De um lado, procuradores, policiais, juízes, auditores, representantes dos órgãos de controle do Executivo e funcionários públicos honestos dos três poderes. Do outro, empresários, agentes políticos, servidores mal-intencionados e corruptos em geral, que se aproveitam de falhas na fiscalização e brechas legais para se apropriar de recursos do Estado e escapar da punição.

No meio, o Código Penal, o Código de Processo Penal, a Lei de Improbidade e outros dispositivos legais que, segundo o Ministério Público, não conseguem evitar o que considera um estado de corrupção institucional no país.

E não faltam motivos para isso. Além dos recentes escândalos, o Brasil ocupa a posição 76 na lista de mais corruptos do mundo analisados pela organização Transparência Internacional, ao lado de Burkina Faso, Índia, Tunísia, Tailândia e Zâmbia.

Nessa lista, quanto maior a posição, mais corrupção, de acordo com a percepção da população.

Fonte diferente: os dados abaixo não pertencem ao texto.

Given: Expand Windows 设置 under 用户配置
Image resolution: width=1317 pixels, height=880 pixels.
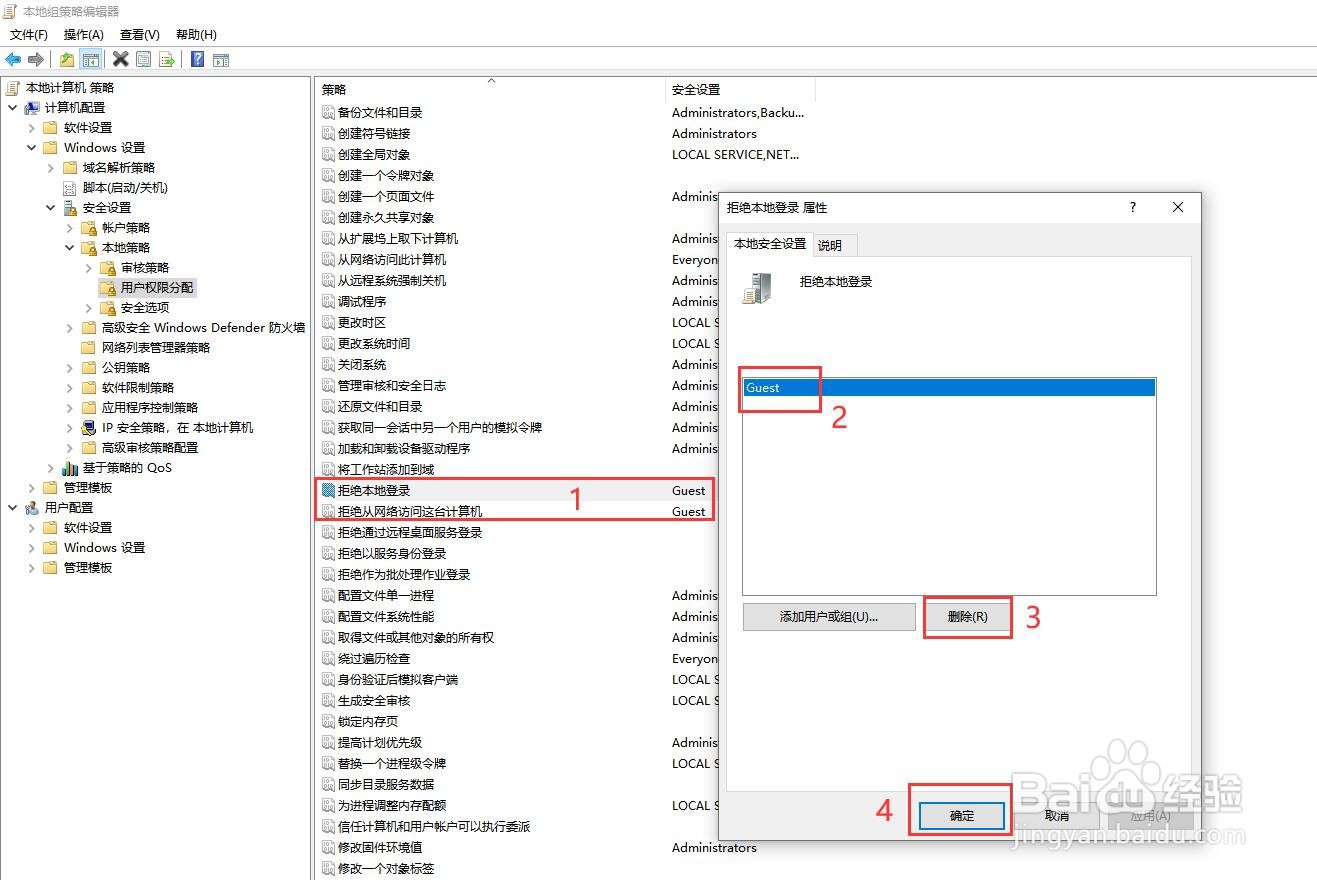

Com o objetivo de acabar com essa situação, no início do ano representantes do Ministério Público apresentaram ao Congresso um projeto de lei (PL 4850/16) conhecido como "Dez medidas contra a corrupção", que desde então tem dividido juristas, autoridades, especialistas e parlamentares.

A proposta original foi elaborada pelo grupo de promotores que atua na Operação Lava Jato e depois apoiada por mais de mil entidades de todo o país, responsáveis por coletar mais de 2 milhões de assinaturas.

Além de não serem dez medidas, mas quase 20, muitas delas são polêmicas. Por exemplo, a proposta restringe a concessão de habeas corpus pelos juízes e permite o uso de provas ilícitas quando obtidas de boa-fé.

Para o procurador Deltan Dalagnol, coordenador da força-tarefa da Operação Lava Jato no Ministério Público, as medidas são necessárias para acabar com a impunidade.

Deltan Dalagnol: "Algumas pessoas por vezes dizem não, a Lava Jato mostra que não é preciso mudar as leis. Não. A Lava Jato é a exceção que confirma a regra da impunidade. A regra no nosso país é a impunidade. Nós até temos leis boas para o momento da investigação criminal, mas quando o processo chega na fase de processamento judicial, ele entra numa máquina trituradora do sistema. O sistema faz com que, em 97% dos casos, a impunidade seja alcançada".

O projeto tem outros pontos polêmicos. Um deles é o chamado teste de integridade, que consiste em simular a oferta de propina para ver se o servidor público é honesto ou não.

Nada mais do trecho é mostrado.